**Records for the task:**
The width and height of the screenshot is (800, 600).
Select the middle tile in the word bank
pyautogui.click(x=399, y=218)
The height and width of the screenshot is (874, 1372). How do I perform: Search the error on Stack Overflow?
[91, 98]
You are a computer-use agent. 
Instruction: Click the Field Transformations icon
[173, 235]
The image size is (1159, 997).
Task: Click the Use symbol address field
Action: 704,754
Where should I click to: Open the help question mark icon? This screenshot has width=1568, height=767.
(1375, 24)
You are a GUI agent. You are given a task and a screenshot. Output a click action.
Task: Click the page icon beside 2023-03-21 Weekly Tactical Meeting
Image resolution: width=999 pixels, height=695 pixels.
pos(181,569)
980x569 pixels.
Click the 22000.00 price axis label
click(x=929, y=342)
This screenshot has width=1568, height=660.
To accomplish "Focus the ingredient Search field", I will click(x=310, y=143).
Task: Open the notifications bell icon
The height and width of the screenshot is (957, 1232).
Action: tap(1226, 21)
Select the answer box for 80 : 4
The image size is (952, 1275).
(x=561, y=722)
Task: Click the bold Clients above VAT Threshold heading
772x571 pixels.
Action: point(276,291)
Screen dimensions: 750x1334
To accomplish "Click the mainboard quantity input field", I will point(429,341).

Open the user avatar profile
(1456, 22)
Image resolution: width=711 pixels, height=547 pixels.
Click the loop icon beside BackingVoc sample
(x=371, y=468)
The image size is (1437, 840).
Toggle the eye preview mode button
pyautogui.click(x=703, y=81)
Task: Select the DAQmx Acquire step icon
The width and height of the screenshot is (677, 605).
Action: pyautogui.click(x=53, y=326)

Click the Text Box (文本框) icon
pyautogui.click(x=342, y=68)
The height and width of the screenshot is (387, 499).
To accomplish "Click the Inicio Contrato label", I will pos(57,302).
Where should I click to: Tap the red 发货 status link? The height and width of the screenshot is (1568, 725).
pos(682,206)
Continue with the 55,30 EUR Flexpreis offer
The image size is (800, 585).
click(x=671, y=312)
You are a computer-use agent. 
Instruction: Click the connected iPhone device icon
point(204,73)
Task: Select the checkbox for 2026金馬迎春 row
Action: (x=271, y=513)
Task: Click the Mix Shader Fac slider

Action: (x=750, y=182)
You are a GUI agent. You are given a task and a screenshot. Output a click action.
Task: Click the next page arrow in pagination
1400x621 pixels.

**Task goal:** Return the full listing. Leave every word as it stands.

**Answer space:**
The width and height of the screenshot is (800, 600).
Select the middle tile in the word bank
pyautogui.click(x=399, y=218)
The height and width of the screenshot is (874, 1372). How do I perform: Search the error on Stack Overflow?
[91, 98]
You are a computer-use agent. 
Instruction: Click the Field Transformations icon
[173, 235]
The image size is (1159, 997).
Task: Click the Use symbol address field
Action: 704,754
Where should I click to: Open the help question mark icon? This screenshot has width=1568, height=767.
(1375, 24)
You are a GUI agent. You are given a task and a screenshot. Output a click action.
Task: Click the page icon beside 2023-03-21 Weekly Tactical Meeting
Image resolution: width=999 pixels, height=695 pixels.
pos(181,569)
980x569 pixels.
Click the 22000.00 price axis label
click(x=929, y=342)
This screenshot has width=1568, height=660.
To accomplish "Focus the ingredient Search field", I will click(x=310, y=143).
Task: Open the notifications bell icon
The height and width of the screenshot is (957, 1232).
Action: tap(1226, 21)
Select the answer box for 80 : 4
The image size is (952, 1275).
(x=561, y=722)
Task: Click the bold Clients above VAT Threshold heading
772x571 pixels.
Action: point(276,291)
Screen dimensions: 750x1334
To accomplish "Click the mainboard quantity input field", I will point(429,341).

Open the user avatar profile
(1456, 22)
Image resolution: width=711 pixels, height=547 pixels.
Click the loop icon beside BackingVoc sample
(x=371, y=468)
The image size is (1437, 840).
Toggle the eye preview mode button
pyautogui.click(x=703, y=81)
Task: Select the DAQmx Acquire step icon
The width and height of the screenshot is (677, 605).
Action: pyautogui.click(x=53, y=326)

Click the Text Box (文本框) icon
pyautogui.click(x=342, y=68)
The height and width of the screenshot is (387, 499).
To accomplish "Click the Inicio Contrato label", I will pos(57,302).
Where should I click to: Tap the red 发货 status link? The height and width of the screenshot is (1568, 725).
pos(682,206)
Continue with the 55,30 EUR Flexpreis offer
The image size is (800, 585).
click(x=671, y=312)
You are a computer-use agent. 
Instruction: Click the connected iPhone device icon
point(204,73)
Task: Select the checkbox for 2026金馬迎春 row
Action: (x=271, y=513)
Task: Click the Mix Shader Fac slider

Action: (x=750, y=182)
You are a GUI agent. You are given a task and a screenshot. Output a click action.
Task: Click the next page arrow in pagination
1400x621 pixels.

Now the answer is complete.